Délit de faciès : l’exclusion sociale, une cause majeure d’agression

La compagnie de sécurisation en patrouille, à l'occasion des fêtes de fin d'année, le 18 décembre 2009 à Paris (CHAMUSSY/SIPA).

La compagnie de sécurisation en patrouille, à l'occasion des fêtes de fin d'année, le 18 décembre 2009 à Paris (CHAMUSSY/SIPA).

 

Le projet de récépissé pour les contrôles d’identité auquel s’opposerait Manuel Valls est une mesure qui, en dépit d’aspects techniques à clarifier, est valable et susceptible de lutter de manière concrète contre le sentiment d’injustice et d’exclusion sociale que produisent les contrôles au faciès à répétition.
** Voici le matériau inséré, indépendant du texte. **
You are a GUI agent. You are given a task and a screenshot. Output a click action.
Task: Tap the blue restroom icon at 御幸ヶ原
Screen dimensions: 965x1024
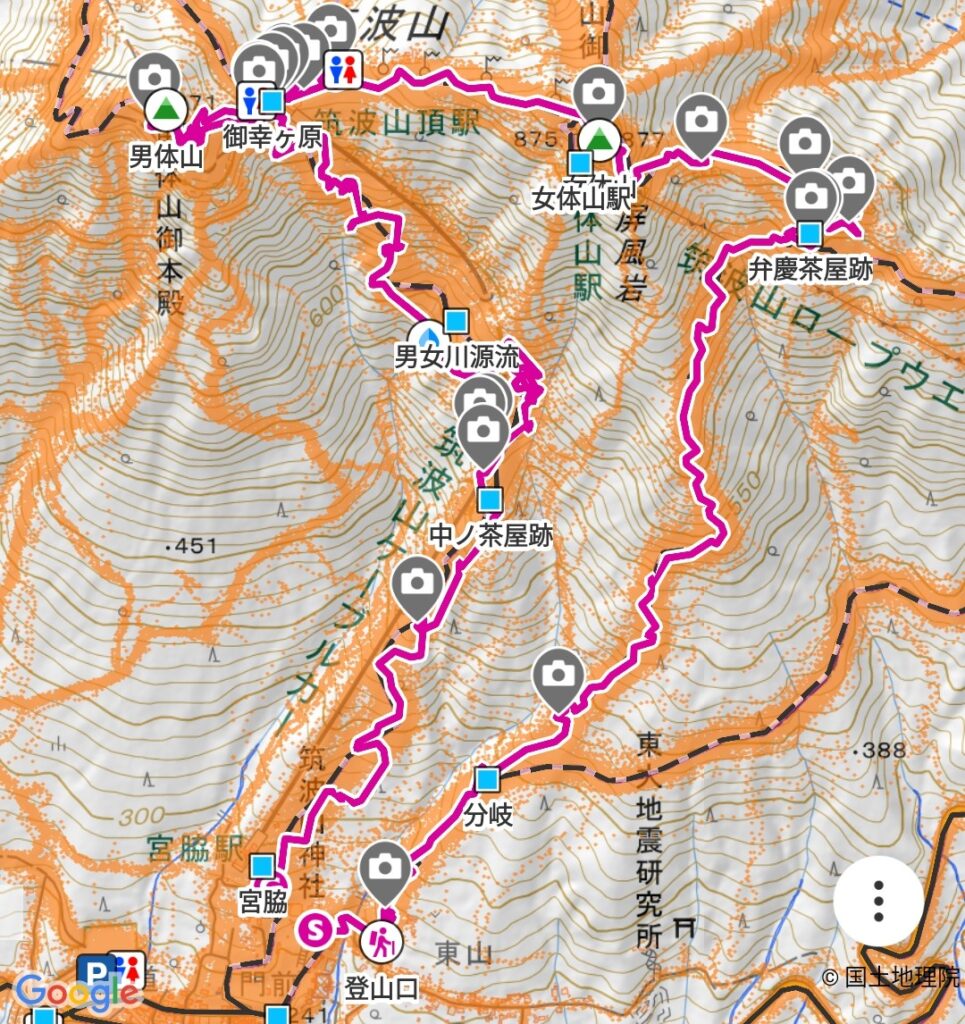point(249,101)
Une telle mesure, qui n’a pas pour première finalité de diminuer la délinquance mais de limiter la focalisation des vérifications d’identité sur des catégories de la population surexposées aux contrôles, pourrait s’avérer indirectement utile dans la lutte contre la délinquance.

 

Des recherches convergentes en criminologie et en psychologie sociale démontrent aujourd’hui en effet que parmi les facteurs qui favorisent les conduites d’agression et de délinquance, le sentiment d’exclusion occupe une place très importante. Or, il est possible de produire chez n’importe qui des conduites agressives ou destructives après avoir produit un sentiment de rejet, et pas uniquement auprès des personnes présentant des fragilités psychologiques ou sociales, qui sont encore plus sensibles au moindre indice d’exclusion. Ceci tient au fait que l’exclusion sociale heurte une tendance générale à l’affiliation et un besoin d’appartenance qui sont fondamentaux chez les humains, mammifères grégaires par excellence.

 

L’exclusion fait mal

 

Dans une étude [1], Kipling Williams, de l’université Macquarie en Australie, a montré que des internautes exclus par d’autres d’un forum de discussion ou d’un jeu en ligne éprouvaient des émotions négatives, une diminution de leur estime de soi et trouvaient davantage que l’existence n’avait pas de sens. En outre, l’exclusion modifiait l’activité de leur cortex cingulaire antérieur, région du cerveau qui est couramment impliquée dans l’expérience de la douleur physique.

 

Privées de chaleur humaine, les personnes exclues ont littéralement plus froid : deux chercheurs de l’université de Toronto [2] ont montré que des individus qui venaient de subir une exclusion sociale donnaient une estimation plus basse de la température de la pièce où ils se trouvaient et avaient davantage envie de boire et manger des aliments chauds.

 

Mais cela ne s’arrête pas là. Après un rejet social, plusieurs études scientifiques montrent que des individus qui passent un test de QI présentent une chute de leur performance. Les personnes rejetées sont plus enclines à abuser d’alcool ou de nourriture, se montrent moins généreuses quand l’occasion se présente, coopèrent moins avec d’autres personnes, et sont plus enclines à vouloir tricher.

 

L’exclusion rend agressif

 

Les personnes victimes d’ostracisme éprouvent également des sentiments agressifs envers ceux qui les ont rejetés, imaginent des situations de vengeance et commettent davantage d’agressions ou de destructions.

 

À travers une étude [3] sur les fusillades ayant eu lieu dans les écoles entre 1995 et 2001, Mark Leary, de l’université de Duke, a montré que la quasi-totalité de leurs auteurs faisaient l’expérience de rejet répété par les autres élèves de leur école. Le sentiment d’exclusion interpersonnelle et sociale chronique représente l’un des facteurs de risques les plus couramment associés à la violence extrême, et ce davantage que l’appartenance à un gang, la précarité économique ou l’usage de drogue.

 

Limiter les contacts inutilement humiliants

 

Dans une étude [4], Tom Tyler, de l’université de Chicago, a interrogé à plusieurs reprises des personnes de la population générale sur les contacts qu’elles avaient eus avec la police dans la rue. Il est ressorti que les citoyens qui disaient avoir été injustement traités étaient moins portés à respecter la loi ensuite. Diminuer les contacts humiliants avec les autorités semble donc une bonne mesure pour éviter les violences, favoriser la confiance civique et le respect des forces de l’ordre.

 

 

[1] Eisenberger N. I., Lieberman M. D., Williams K. D. “Does rejection hurt ?” An fMRI study of social exclusion”, Science, 2003, 302, p.290-292

[2] Zhong C.B., Leonardelli G.J., “Cold and lonely. Does social exclusion literally feel cold ?”, Psychological Science, 2008, 19, p. 838-842.

[3] Leary, M. R., Kowalski, R. M., Smith, L., Phillips, S. (2003). Teasing, rejection, and violence: Case studies of the school shootings. Aggressive Behavior, 29, 202–214.

[4] Tyler, T. (2006). Why people obey the law. Princeton : Princeton University Press.